It’s been an exciting year, and one that I’ll be looking back on with much satisfaction for many years to come. In the space of a year, we’ve created PowerAI, converting Deep Learning from a promise into a technology that’s ready to use. For many years, Artificial Neural Networks, the technology behind Deep Learning, has held out the promise of real cognitive computing. However, it has taken many innovations, including more sophisticated network architectures and system innovations such as programmable inference accelerators which were invented in 1994 and, to accelerate neural network training, numeric accelerators invented around 2000 to realize the promise of Deep Learning.
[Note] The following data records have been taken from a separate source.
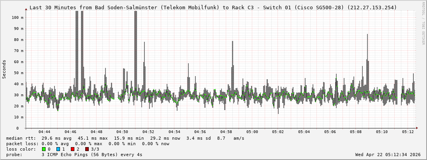The width and height of the screenshot is (427, 160).
Task: Click the blue loss color swatch for 1
Action: pyautogui.click(x=58, y=149)
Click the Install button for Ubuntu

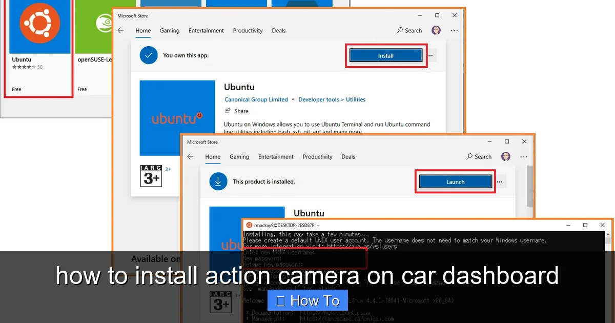pos(385,55)
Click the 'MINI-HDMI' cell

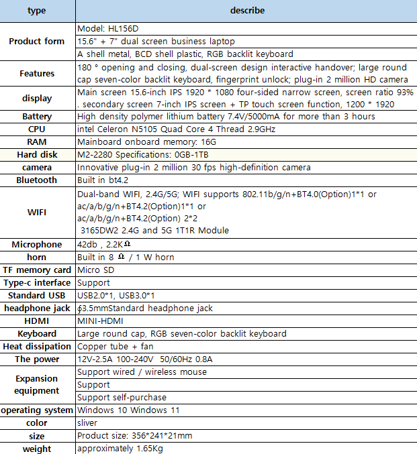pos(246,321)
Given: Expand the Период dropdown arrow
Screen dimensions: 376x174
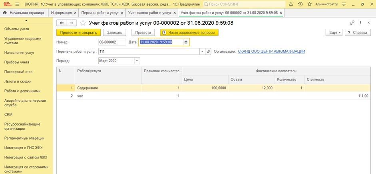Looking at the screenshot, I should (137, 61).
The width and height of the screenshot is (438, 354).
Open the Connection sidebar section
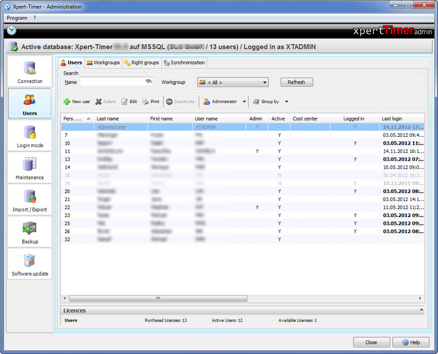[x=30, y=71]
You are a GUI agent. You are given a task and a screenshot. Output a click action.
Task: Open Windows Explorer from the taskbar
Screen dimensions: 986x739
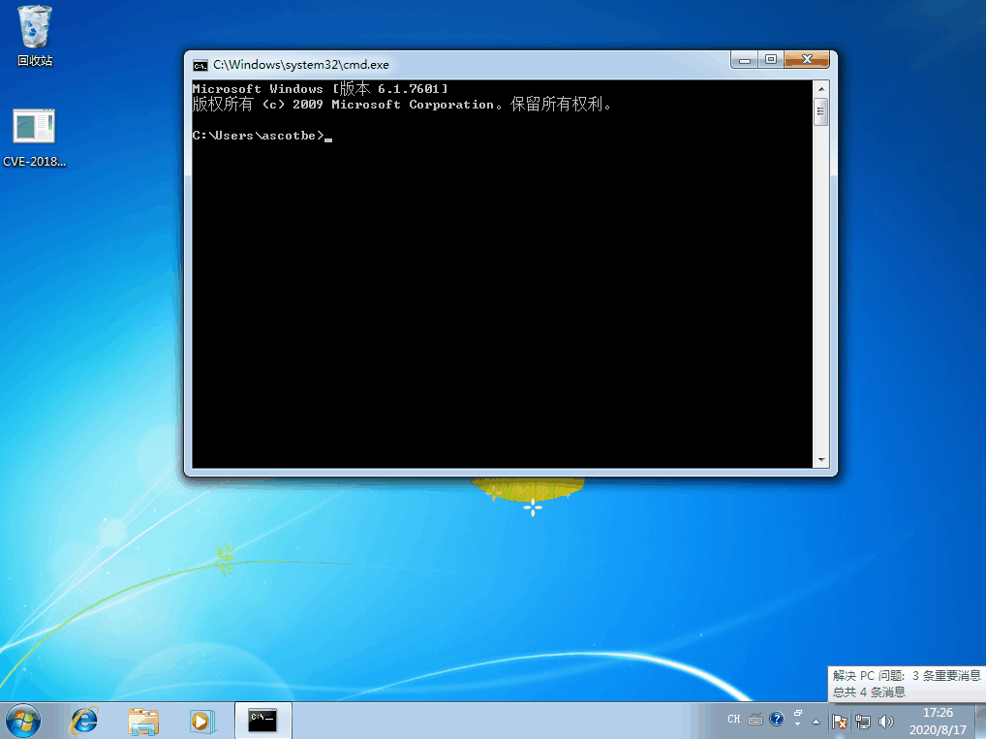pos(143,721)
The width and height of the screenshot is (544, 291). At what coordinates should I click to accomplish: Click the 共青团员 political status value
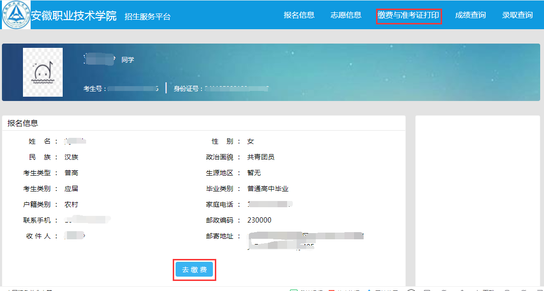261,157
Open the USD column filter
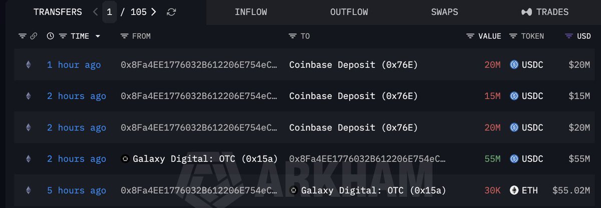 point(569,36)
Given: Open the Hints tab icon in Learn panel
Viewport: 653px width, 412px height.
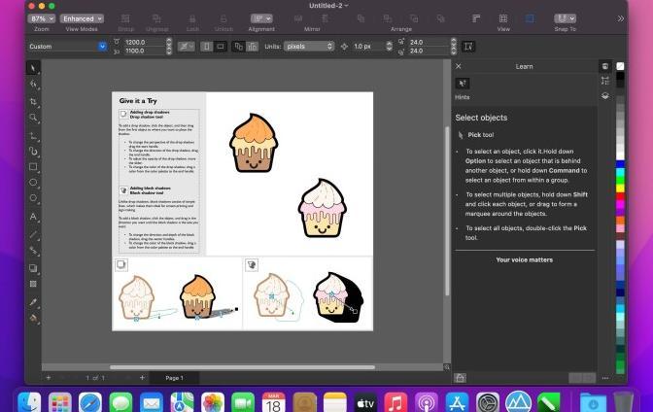Looking at the screenshot, I should point(463,84).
What a difference a year makes! Last year this time we were debugging our future work horse for Deep Learning on Power, a PCIe-based multi-GPU enclosure. A few months earlier, we had concluded that we were running out of steam with our trusty Nvidia K80 numeric accelerators. These accelerators had been designed for HPC workloads in all national labs and were the best accelerators in the industry – but they were strating to run out of steam for the most sophisticated cognitive applications. The 16 GPU enclosures gave us the work horse to build a mature Deep Learning environment on Power that was ready for even the most advanced enterprise users.
But creating a stable hardware platform for Deep Learning users was just a part of the challenge. The Deep Learning systems in use in early 2016 originated from academic and industrial research labs and were built around technological prowess, rather than ease of use and deployment. While rapid innovation is a good model for incubating new technology, it did not address the needs of technology adopters. To fill this gap, we created the Power Machine Learning and Deep Learning software kit – a distro for cognitive applications which we first released in April 2016.
To accelerate progress in the advancement of Deep learning, we also contributed our enhancements to take advantage of the innovations in Power to the community and published build recipes for early adopters who want to use the very newest versions of DL frameworks from source. In parallel to our work on Deep Learning frameworks, we expanded and optimized the Power software ecosystem for Deep Learning: we engaged with the open source community to optimize and release mathematics libraries for Power, such as OpenBLAS, ATLAS, FFTW, numpy; and IBM’s Toronto Lab released MASS, the mathematics acceleration subsystem for Linux to accelerate Deep learning applications. In addition, we incubated efforts to port and optimize the dynamic scripting languages used to develop cognitive applications such as Julia, Lua and Python for Power.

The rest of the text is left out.